[Exercise passage Boundary: Start]
Rights group says residents in Tripoli trapped between armed groups

Tripoli, Libya (PANA) – Rival armed groups have killed at least 18 civilians, including four children, since clashes broke out in the southern suburbs of Tripoli on 26 August 2018, Human Rights Watch (HRW)has said.

In a statement, it urged armed groups to urgently allow the hundreds of civilians trapped to leave and allow safe passage of humanitarian and medical aid and take all feasible precautions to avoid or minimize harm to civilians.

The Ministry of Health (MOH) under the Government of National Accord (GNA) stated on 31 August that 39 people had been killed and 119 wounded, a majority of them civilians, as a result of the fighting.

The GNA Ambulance and Emergency Services told Human Rights Watch that as of 30 August at least 18 civilians were among the dead, including 4 children aged between 6 and 15. Several others suffered serious injuries. There are no confirmed figures of casualties transferred to hospitals outside of Tripoli.

“The recklessness of armed groups currently fighting each other for power appears to have no boundaries, and civilians are paying the price,” said Sarah Leah Whitson, Middle East and North Africa director at Human Rights Watch. “All sides need to do everything they can to spare civilian lives.”

Fighting broke out on 26 August between armed groups both linked to the interior and defence ministries of the internationally-backed, Tripoli-based GNA, who are fighting for control of territory and vital institutions in the capital.
[Exercise passage Boundary: End]
## Set of tasks
1: Please edit the Tripoli report: copy the part that opens with the words containing "In a statement, it" and closes with "of the fighting.", replacing "humanitarian and medical aid" with "humanitarian and medical assistance".
2: In one to three sentences, explain why the armed groups in the Tripoli report are fighting each other.
3: Translate this sentence from the Tripoli report into Spanish: "There are no confirmed figures of casualties transferred to hospitals outside of Tripoli."
[Data section Boundary: Start]
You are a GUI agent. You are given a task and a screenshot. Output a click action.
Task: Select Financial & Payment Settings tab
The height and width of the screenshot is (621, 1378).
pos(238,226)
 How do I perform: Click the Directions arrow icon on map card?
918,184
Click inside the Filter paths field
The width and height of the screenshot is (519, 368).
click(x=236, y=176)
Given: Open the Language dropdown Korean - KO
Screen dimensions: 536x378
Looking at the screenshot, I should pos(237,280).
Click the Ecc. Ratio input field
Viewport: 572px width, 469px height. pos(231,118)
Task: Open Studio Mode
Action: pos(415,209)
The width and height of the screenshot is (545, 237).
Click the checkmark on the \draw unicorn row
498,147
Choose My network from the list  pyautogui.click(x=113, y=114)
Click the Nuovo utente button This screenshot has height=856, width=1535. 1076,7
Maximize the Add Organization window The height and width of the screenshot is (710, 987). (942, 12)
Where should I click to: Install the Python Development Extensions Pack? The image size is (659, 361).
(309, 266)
[Data section Boundary: End]
## Solutions by task
1:
In a statement, it urged armed groups to urgently allow the hundreds of civilians trapped to leave and allow safe passage of humanitarian and medical assistance and take all feasible precautions to avoid or minimize harm to civilians.

The Ministry of Health (MOH) under the Government of National Accord (GNA) stated on 31 August that 39 people had been killed and 119 wounded, a majority of them civilians, as a result of the fighting.

2: The armed groups, both linked to the interior and defence ministries of the GNA, are fighting for control of territory and vital institutions in the capital.

3: No hay cifras confirmadas de víctimas trasladadas a hospitales fuera de Trípoli.